Nvidia stock was climbing ahead of Wednesday’s opening bell, recovering some ground after stronger-than-expected economic data triggered a Big Tech selloff.
Shares in the chip designer rose 1.9% to $140.14 in premarket trading. Futures tracking the benchmark S&P 500 index were up 0.3%.
Nvidia stock tumbled 6.2% in the previous session, wiping out about $200 billion worth of market capitalization.
The plunge came shortly after red-hot jobs numbers fueled investors’ fears that the Federal Reserve won’t cut interest rates by much this year.
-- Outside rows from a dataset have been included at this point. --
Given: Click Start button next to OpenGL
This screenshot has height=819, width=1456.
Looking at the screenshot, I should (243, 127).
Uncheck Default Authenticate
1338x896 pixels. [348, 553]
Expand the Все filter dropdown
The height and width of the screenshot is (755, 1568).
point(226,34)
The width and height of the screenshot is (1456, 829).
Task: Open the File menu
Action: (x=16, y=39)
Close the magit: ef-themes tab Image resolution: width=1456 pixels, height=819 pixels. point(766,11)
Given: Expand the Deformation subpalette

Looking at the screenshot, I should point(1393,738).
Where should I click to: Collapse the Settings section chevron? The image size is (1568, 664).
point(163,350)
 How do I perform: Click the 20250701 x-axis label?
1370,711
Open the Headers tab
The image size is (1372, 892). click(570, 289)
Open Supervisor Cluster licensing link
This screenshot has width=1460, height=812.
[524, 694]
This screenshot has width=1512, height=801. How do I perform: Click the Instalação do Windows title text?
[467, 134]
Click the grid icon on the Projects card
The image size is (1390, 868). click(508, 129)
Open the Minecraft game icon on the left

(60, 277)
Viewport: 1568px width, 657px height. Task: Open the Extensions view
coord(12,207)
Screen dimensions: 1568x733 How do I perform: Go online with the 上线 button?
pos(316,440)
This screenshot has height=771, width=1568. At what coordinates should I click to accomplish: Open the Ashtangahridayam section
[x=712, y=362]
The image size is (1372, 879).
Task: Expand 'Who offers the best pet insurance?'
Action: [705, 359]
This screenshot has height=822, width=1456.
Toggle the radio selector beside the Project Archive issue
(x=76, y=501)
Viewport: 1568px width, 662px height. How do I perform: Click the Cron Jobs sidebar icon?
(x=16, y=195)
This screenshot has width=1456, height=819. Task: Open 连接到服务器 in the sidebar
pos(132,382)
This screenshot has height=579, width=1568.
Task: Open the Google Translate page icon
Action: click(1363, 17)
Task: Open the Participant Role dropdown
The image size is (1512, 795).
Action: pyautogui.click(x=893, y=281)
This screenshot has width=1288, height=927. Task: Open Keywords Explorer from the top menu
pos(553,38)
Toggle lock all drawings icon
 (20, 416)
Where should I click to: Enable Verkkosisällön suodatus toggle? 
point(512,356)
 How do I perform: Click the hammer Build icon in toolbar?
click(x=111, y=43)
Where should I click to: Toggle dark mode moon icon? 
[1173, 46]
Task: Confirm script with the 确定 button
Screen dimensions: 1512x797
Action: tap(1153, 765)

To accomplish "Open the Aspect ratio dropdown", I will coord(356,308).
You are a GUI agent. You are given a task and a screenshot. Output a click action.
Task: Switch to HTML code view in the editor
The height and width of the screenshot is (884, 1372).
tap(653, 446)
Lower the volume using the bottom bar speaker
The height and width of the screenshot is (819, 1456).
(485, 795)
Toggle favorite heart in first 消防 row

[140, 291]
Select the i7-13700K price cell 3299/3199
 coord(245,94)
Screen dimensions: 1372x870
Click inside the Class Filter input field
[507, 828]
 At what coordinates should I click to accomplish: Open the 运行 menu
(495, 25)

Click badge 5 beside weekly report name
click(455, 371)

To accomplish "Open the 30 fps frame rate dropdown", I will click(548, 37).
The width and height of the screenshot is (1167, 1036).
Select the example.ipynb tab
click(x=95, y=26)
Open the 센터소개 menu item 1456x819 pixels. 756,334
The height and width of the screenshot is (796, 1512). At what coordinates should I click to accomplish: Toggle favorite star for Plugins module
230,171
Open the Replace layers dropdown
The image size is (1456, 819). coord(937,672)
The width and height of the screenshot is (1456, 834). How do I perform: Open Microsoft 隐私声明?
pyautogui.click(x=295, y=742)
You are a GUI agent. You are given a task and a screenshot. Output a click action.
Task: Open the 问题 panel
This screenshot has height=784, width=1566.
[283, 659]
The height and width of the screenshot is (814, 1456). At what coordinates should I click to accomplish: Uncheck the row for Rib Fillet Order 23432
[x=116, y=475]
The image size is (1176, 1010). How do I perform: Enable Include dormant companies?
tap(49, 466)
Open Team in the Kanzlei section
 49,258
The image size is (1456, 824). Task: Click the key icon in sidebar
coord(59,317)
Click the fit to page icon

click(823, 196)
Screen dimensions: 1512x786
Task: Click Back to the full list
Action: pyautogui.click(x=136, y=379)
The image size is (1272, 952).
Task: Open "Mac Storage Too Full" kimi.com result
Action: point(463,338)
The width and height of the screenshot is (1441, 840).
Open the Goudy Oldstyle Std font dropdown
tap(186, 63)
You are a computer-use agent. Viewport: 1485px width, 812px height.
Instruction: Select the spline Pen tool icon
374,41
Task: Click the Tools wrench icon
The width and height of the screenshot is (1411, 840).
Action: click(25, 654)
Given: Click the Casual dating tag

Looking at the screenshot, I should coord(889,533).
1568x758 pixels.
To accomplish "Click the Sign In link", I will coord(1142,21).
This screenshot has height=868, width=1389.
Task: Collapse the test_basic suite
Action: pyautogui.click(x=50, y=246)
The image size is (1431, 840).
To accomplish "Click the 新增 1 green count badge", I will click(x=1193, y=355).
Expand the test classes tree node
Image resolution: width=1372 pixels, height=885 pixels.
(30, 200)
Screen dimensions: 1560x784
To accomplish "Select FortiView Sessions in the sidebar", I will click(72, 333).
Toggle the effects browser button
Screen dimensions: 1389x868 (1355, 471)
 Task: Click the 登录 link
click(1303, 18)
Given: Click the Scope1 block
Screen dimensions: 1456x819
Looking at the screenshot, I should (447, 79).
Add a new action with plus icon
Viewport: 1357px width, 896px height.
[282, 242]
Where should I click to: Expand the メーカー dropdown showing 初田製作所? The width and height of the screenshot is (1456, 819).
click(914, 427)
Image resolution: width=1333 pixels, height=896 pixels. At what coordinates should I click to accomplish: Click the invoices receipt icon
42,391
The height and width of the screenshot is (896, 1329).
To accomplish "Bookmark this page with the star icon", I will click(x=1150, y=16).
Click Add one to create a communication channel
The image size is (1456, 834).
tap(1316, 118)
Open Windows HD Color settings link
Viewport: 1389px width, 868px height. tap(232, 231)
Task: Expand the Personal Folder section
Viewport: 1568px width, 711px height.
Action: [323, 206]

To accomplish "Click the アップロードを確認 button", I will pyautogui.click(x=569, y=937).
The Bureau of Labor Statistics said November job openings rose to 8.1 million, which was ahead of economists’ expectations at 7.7 million, according to FactSet.
When the labor market is strong, there’s less incentive for the Fed to cut rates — and higher borrowing costs tend to particularly weigh on tech stocks by chipping away at the future cash flows that make up a core part of their valuation.
The stock was roughly unchanged before the job openings numbers were published, suggesting investors weren’t too fazed by Nvidia CEO Jensen Huang launching a new suite of graphics gaming cards at the CES tech trade show in Las Vegas on Monday.
He does appear to have impacted other parts of the market though — shares in the quantum computing companies Rigetti, IonQ, and Quantum Computing Inc. tumbled after Huang said during a Q&A session Tuesday that the usage of the tech could still be decades away.